Dans sa communication, le Groupe d'experts intergouvernemental sur l'évolution du climat (GIEC) a décidé de maintenir vif l'espoir d'un endiguement du problème et de ses conséquences les plus désastreuses : au prix d'un sursaut international, dit le GIEC, il est encore possible de demeurer sous le seuil des 1,5 0C d'élévation de la température moyenne, par rapport aux niveaux préindustriels. Il faudrait une transition sans précédent, bien sûr, mais l'objectif ne serait pas hors de portée.
Un régime autoritaire globalPour le sociologue et politiste Stefan Aykut, professeur assistant à l'université de Hambourg (Allemagne) et observateur affûté du théâtre de la diplomatie climatique, coauteur avec Amy Dahan de Gouverner le climat ? (Presses de Sciences Po, 2014), ce discours met les scientifiques dans une situation singulièrement inconfortable. " Pour ne pas apparaître comme ceux qui ont tué l'espoir, les scientifiques présentent des scénarios dont certains incluent des notions d'émissions négatives, c'est-à-dire l'éventualité que nous parvenions à retirer du carbone de l'atmosphère, ce qui repose sur des paris technologiques incertains, dit-il. Ensuite, lorsqu'on regarde la vitesse avec laquelle les émissions doivent décroître pour maintenir le climat sous le seuil de 1,5 0C, on voit que l'exercice est complètement déconnecté des réalités politiques et économiques du monde. "

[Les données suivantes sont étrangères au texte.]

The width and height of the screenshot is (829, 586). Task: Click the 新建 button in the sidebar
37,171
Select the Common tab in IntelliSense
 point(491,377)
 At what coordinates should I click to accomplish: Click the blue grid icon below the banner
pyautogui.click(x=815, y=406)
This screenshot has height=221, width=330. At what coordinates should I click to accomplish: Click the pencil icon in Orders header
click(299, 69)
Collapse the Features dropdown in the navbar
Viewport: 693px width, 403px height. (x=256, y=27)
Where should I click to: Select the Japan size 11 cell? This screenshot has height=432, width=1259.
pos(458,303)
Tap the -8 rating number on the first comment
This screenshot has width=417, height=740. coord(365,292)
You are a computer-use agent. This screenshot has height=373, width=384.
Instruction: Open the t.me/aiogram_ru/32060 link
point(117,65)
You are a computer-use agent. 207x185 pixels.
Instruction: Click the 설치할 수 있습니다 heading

Sur le terrain des lois de la physique, il est encore techniquement possible de rester sous le seuil de 1,5 0C, avancent les experts. Mais il faudrait pour cela, pour faire décroître au rythme exigé les émissions de gaz à effet de serre, qu'un régime autoritaire global tienne d'une poigne de fer l'économie mondiale et planifie son développement jusqu'au milieu du siècle, sans jamais avoir à se soucier des prochaines élections, et avec pour ambition première de contrer la dérive climatique.

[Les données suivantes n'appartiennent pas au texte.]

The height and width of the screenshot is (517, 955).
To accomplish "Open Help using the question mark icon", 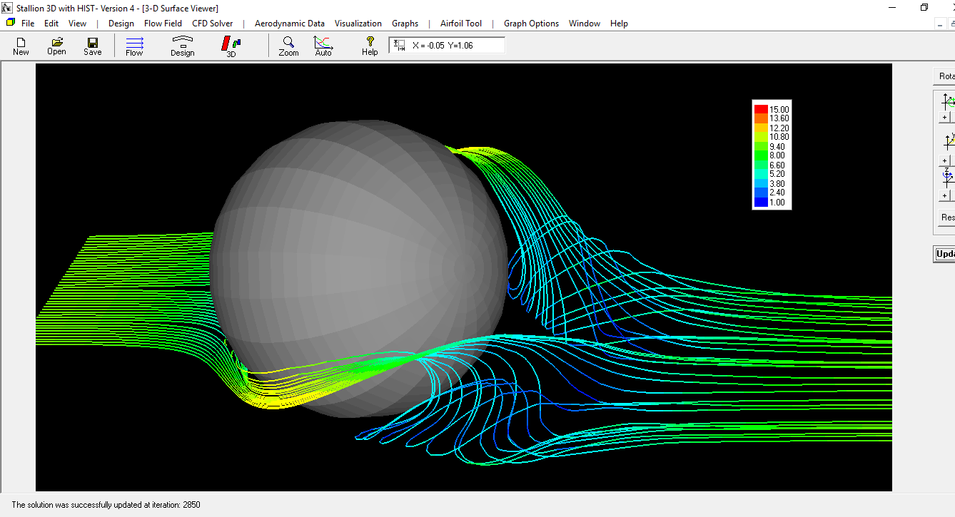I will click(x=369, y=44).
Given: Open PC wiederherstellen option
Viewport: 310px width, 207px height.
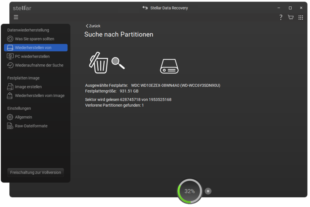Looking at the screenshot, I should [32, 57].
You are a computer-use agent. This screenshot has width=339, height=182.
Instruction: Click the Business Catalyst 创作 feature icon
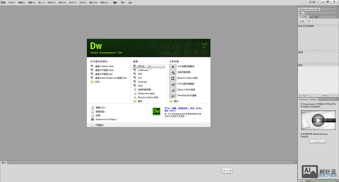pyautogui.click(x=173, y=78)
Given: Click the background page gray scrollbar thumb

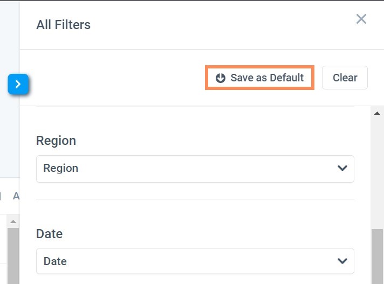Looking at the screenshot, I should pyautogui.click(x=13, y=256).
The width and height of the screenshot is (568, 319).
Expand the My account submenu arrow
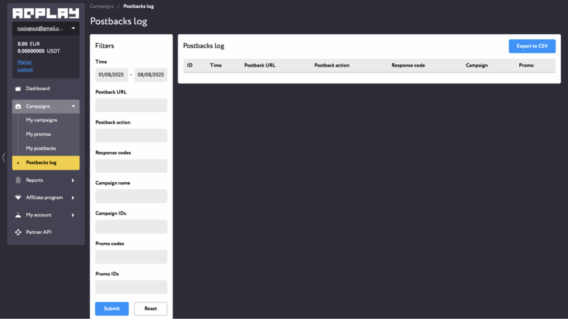point(73,215)
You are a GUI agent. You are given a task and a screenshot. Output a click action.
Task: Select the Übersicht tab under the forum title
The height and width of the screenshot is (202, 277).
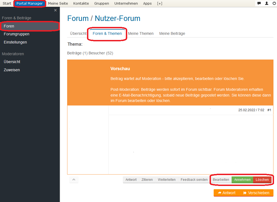pos(78,33)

Les démocraties de marché ne sont pas adaptées aux transitions radicales. Dans le monde réel, la moindre mesure, si minuscule soit-elle, destinée à lutter contre le changement climatique, se heurte immanquablement à une farouche opposition. Un simple exemple suffit pour s'en convaincre : la fermeture aux voitures par la maire de Paris Anne Hidalgo, de 3 300 mètres de voies sur les berges de la Seine demeure, deux ans après son entrée en vigueur, un abcès de fixation, un insupportable affront à la liberté d'aller et venir dans un véhicule à moteur.
Il suffit d'imaginer l'accueil qui serait réservé à un train de mesures destinées à faire baisser la consommation de viande, où à plafonner le nombre de kilomètres parcourus par chaque individu en avion, pour réaliser qu'il est parfaitement illusoire de -demeurer sous le seuil de 1,5 0C. Et très difficile de rester sous – celui des 2 0C.

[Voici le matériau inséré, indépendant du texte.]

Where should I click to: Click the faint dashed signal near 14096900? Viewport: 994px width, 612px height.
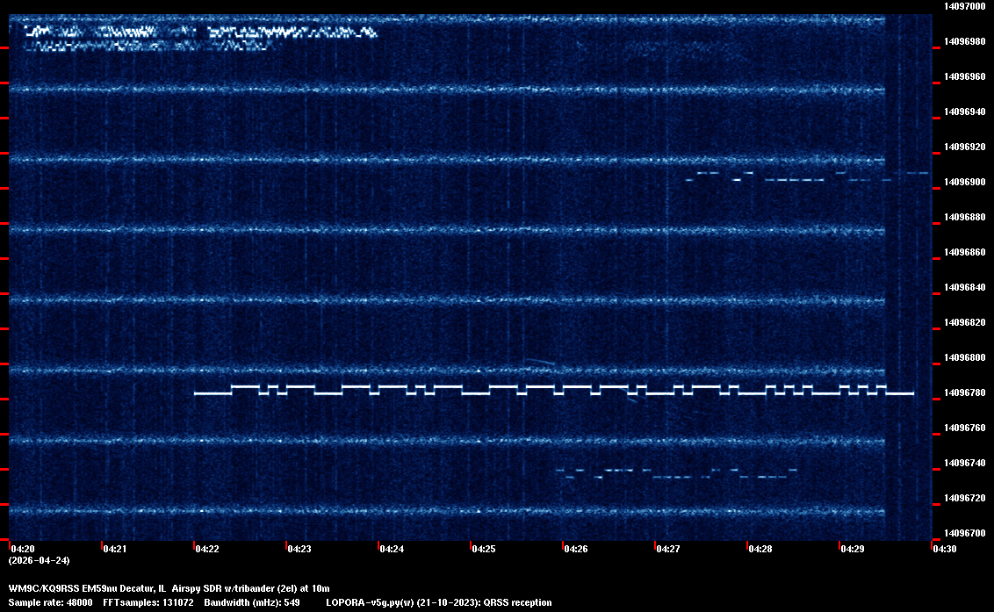795,178
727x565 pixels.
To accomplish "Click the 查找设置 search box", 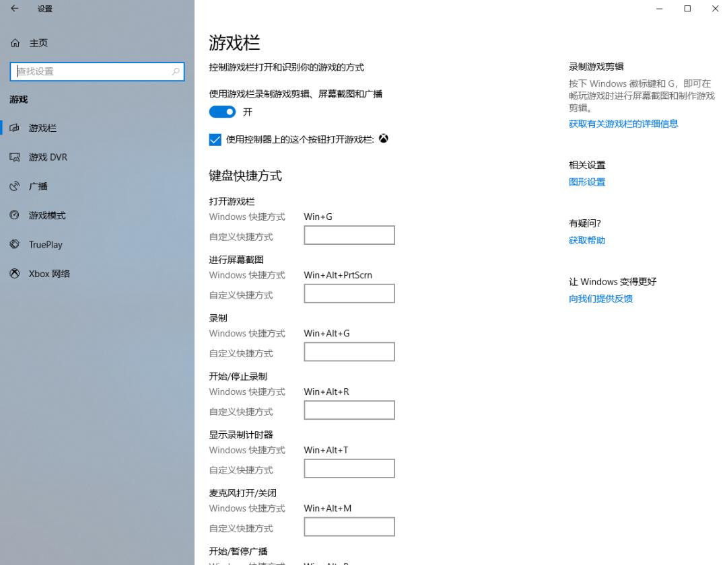I will pyautogui.click(x=96, y=71).
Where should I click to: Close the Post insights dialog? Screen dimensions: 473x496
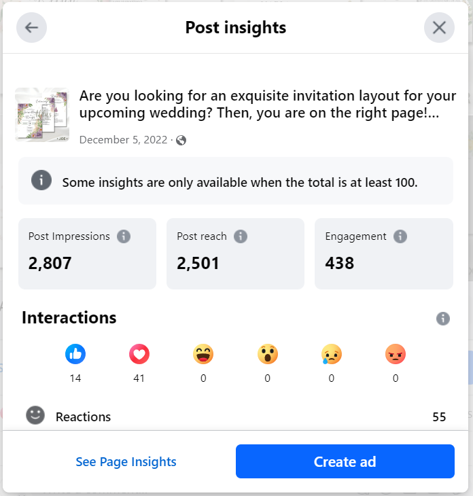tap(439, 28)
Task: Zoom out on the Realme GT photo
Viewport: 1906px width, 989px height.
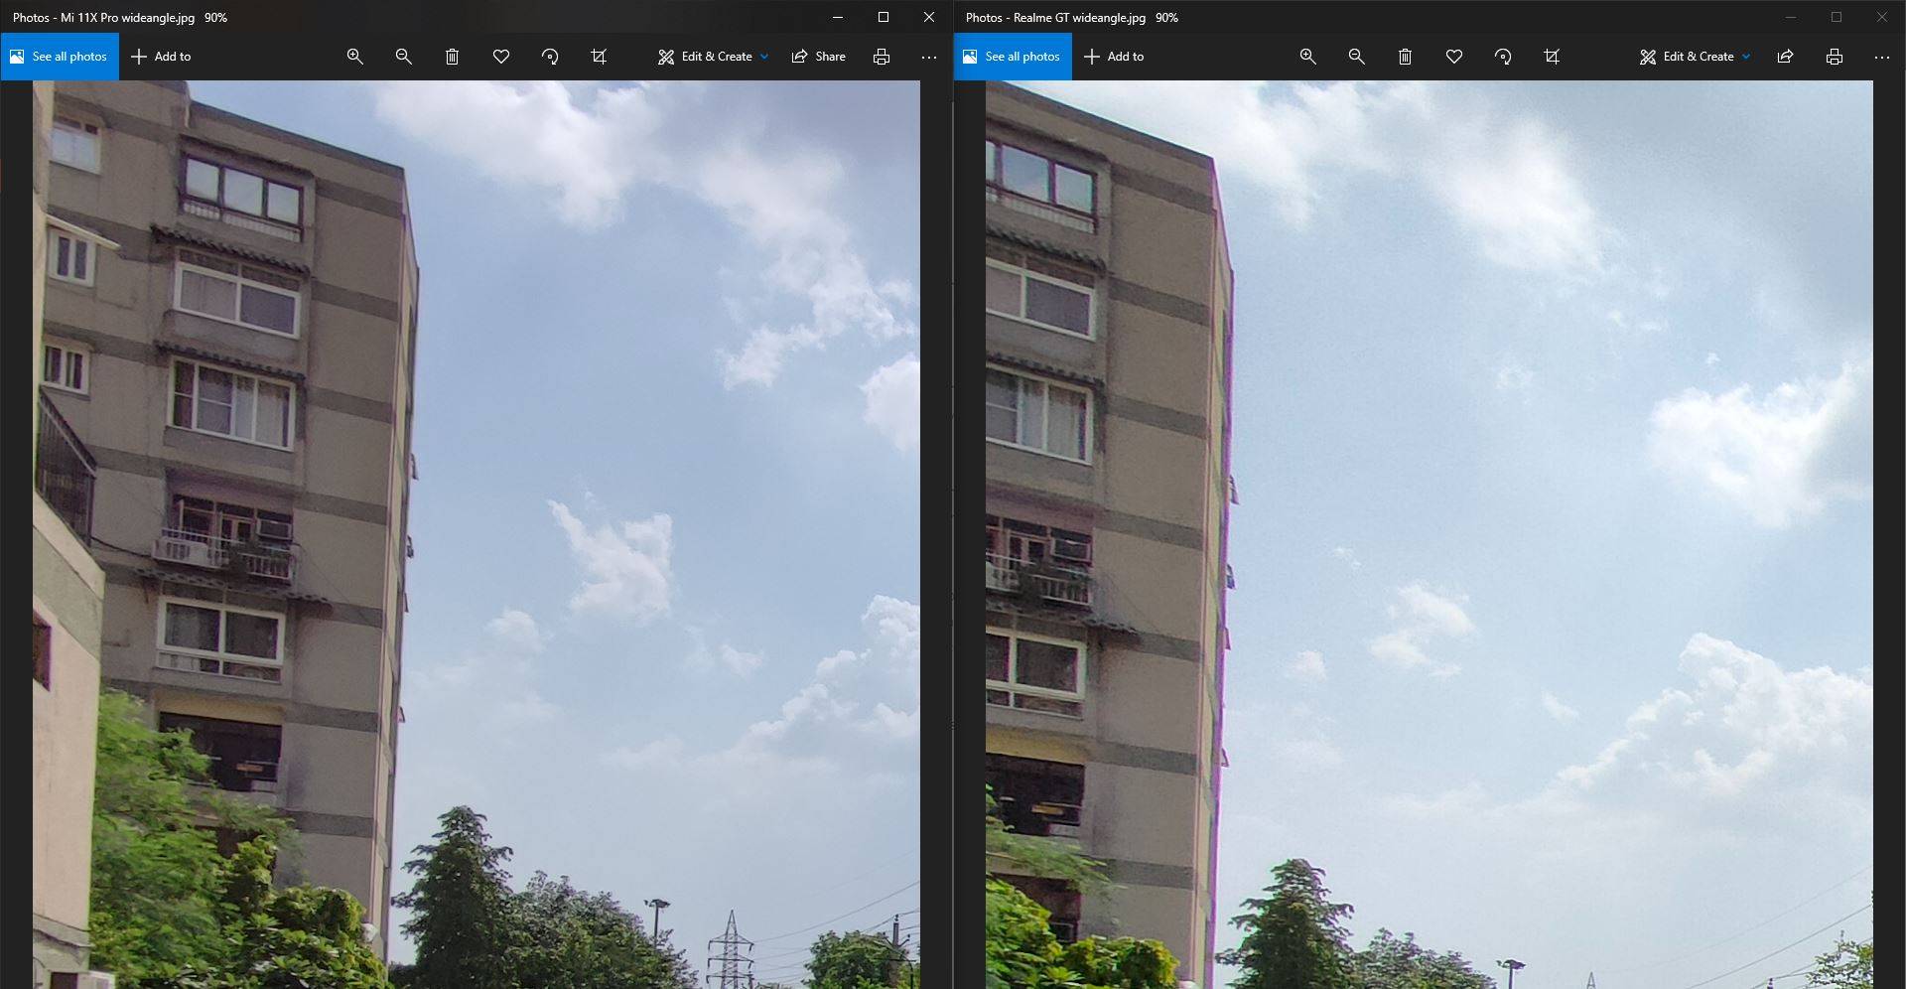Action: click(x=1356, y=57)
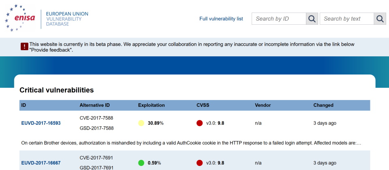
Task: Click the search by text magnifier button
Action: tap(380, 19)
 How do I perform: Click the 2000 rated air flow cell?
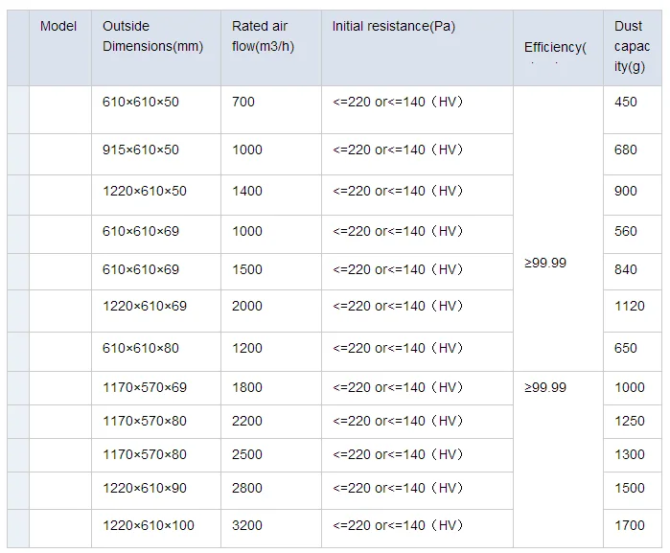click(x=247, y=307)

Il faut s'y résoudre : cette fenêtre d'opportunité s'est fermée. Et elle s'est fermée il y a bien longtemps. Dans un somptueux article-fleuve – à mi-chemin entre l'histoire des sciences et le journalisme – publié en août par le New York Times Magazine, Nathaniel Rich a raconté cette histoire méconnue. Le titre suffit à comprendre : " Perdre la Terre : 1979-1989, cette décennie où nous avons presque arrêté le réchauffement ". L'enquête de Nathaniel Rich raconte comment une poignée de scientifiques, de militants, de fonctionnaires de l'administration américaine a œuvré, pendant dix ans, pour inscrire la question climatique à l'agenda de la communauté internationale. A le lire, il s'en est fallu de peu.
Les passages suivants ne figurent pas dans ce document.